-
1
To make the pasta:
-
2
Cook pasta in a pot of salted water until al dente (according to package instructions for al dente). Drain pasta and rinse it with cold water to stop the cooking process. Drizzle with a little extra virgin olive oil and stir to coat; set aside until needed.
-
3
To make the meatballs:
-
4
In a skillet over medium-high heat, saute the onions and a pinch of salt in olive oil until golden brown; stirring frequently. Add minced garlic and stir constantly until very fragrant, about 30-60 seconds.
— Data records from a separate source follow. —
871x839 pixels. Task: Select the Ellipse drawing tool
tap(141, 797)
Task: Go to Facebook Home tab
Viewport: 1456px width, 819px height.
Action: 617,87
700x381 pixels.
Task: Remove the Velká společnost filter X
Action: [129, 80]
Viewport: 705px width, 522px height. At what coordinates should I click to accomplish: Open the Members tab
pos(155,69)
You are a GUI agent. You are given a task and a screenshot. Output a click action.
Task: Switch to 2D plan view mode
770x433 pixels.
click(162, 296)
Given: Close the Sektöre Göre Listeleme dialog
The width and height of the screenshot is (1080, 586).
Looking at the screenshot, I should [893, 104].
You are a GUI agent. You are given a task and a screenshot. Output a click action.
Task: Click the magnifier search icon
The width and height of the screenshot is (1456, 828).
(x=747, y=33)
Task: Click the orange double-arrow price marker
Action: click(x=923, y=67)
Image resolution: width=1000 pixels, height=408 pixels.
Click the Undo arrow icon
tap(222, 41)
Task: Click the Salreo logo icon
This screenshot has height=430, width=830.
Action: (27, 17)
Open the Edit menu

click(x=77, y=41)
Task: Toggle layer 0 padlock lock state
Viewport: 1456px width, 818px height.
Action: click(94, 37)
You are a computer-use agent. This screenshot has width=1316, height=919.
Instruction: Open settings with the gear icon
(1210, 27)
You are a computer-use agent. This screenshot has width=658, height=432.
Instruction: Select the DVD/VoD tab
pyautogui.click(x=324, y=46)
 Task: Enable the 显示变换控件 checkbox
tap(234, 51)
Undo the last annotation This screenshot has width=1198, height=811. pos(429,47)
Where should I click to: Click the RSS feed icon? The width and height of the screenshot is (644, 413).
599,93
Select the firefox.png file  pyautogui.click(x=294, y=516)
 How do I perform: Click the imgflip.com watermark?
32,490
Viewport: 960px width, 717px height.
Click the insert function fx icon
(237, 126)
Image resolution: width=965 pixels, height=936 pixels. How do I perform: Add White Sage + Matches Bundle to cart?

Remove from heat and allow to cool a bit before adding it into a large bowl with the remaining meatball ingredients. Mix well.
-
5
Preheat oven to 350 F. Form meat mixture into roughly eighty 1-inch meatballs (I use the #100 scoop) and place on a greased or parchment lined sheet pan. Bake for 10 minutes. Remove pan from oven and cool (no tasting at this point because they're not quite cooked through yet).
-
6
To make the soup base:
-
7
Bring chicken stock to a gentle boil and add carrots, celery and partially baked meatballs. Cook for 10-15 minutes until carrots soften. Add chopped spinach and cook an additional 5 minutes.
-
8
To serve:
-
9
Keep pasta and soup separate until serving so the pasta doesn't get mushy. Place about 1/4 cup cooked pasta in a bowl and top with a hearty ladle or two of soup (8 meatballs per serving). Garnish with sliced scallions, chopped parsley, and/or grated Parmesan or Romano cheese if desired.
-
10
Note: Make a double batch and freeze some for a meal later. Simply freeze separately the chicken stock, precooked meatballs and precooked pasta drizzled with olive oil. When you need a quick meal, just heat everything up, add some sauteed carrots and celery, and chopped fresh spinach.